Government boosts investment to give officials global outlook, report Jiang Xueqing in Beijing and Wang Hongyi in Shanghai.
Learning a foreign language has become a serious business for people in China - not least for its leading figures.
"In my experience, direct communication - even the most basic kind - achieves better results than indirect communication," Jiang Zemin, the former president, wrote in his preface for Foreign Affairs Terms for Leading Cadres, the first installment of a series of foreign language books for officials.
But the foreign language skills of State and provincial leaders still do not match the country's demand for continuous economic development and growing international exchanges, he said.
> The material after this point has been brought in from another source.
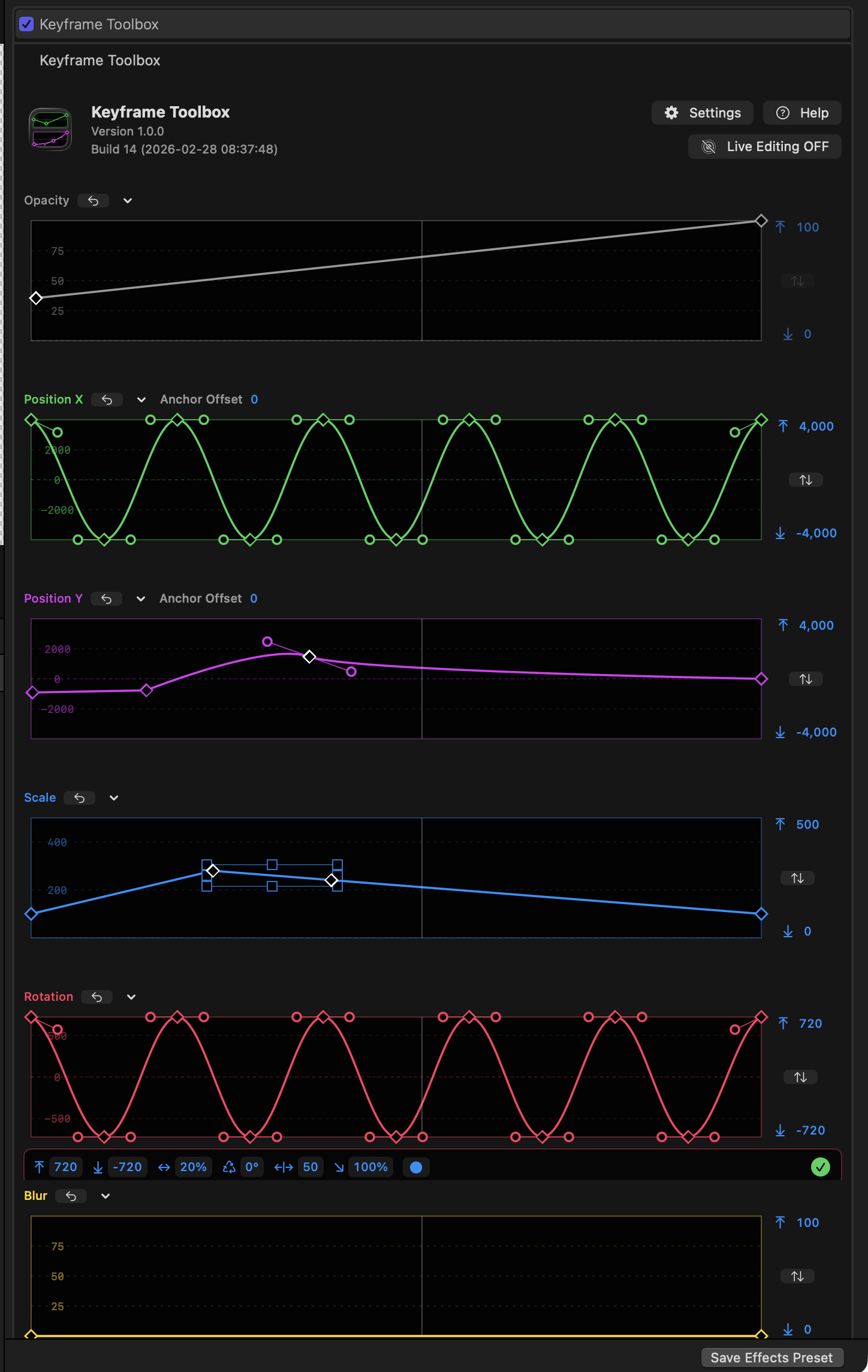Open the Settings panel
This screenshot has width=868, height=1372.
click(x=702, y=113)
"It is still unrealistic to require leading cadres to have comprehensive communication (with foreigners) without the assistance of a translator," he adds.
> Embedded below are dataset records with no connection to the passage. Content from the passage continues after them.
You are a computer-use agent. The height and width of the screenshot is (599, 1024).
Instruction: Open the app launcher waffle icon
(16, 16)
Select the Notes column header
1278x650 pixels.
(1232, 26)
Jiang's words show the importance that has been placed on officials at all levels to learn languages and promote better understanding between China and the rest of the world.
The series, published by World Affairs Press, was unveiled at Beijing's Diaoyutai State Guesthouse in December. The books contain basic information about China's history, politics, economy and culture in Chinese and nine foreign languages, including English, French and German.
This top-down approach to learning English was introduced more than 10 years ago.
When China joined the World Trade Organization in 2001, central government officials found that the number of foreign exchanges between diplomats and dignitaries grew significantly. To improve cross-cultural communication skills, Li Lanqing, vice-premier at the time, was ordered to organize an English training program for leaders.
Starting that year, ministerial-level cadres were invited to take a 15-week course at the Chinese Academy of Governance, followed by weekly classes at Beijing Foreign Studies University and then a short stint at Sydney University in Australia.
Since 2008, the program was expanded to include provincial governors, who learned long-distance using the Internet and traveled to Beijing for classes every three or four months, and heads of State-owned enterprises. So far, 87 students from six classes have graduated, with some going on to apply for further study at overseas universities such as Harvard in the United States, and Oxford and Cambridge in Britain.
"It was inevitable that Chinese leaders would intensify the way they study English," said Wen Jun, vice-president of Beijing Foreign Studies University. "With globalization and China's opening-up, every leader is stepping onto the world stage to represent China."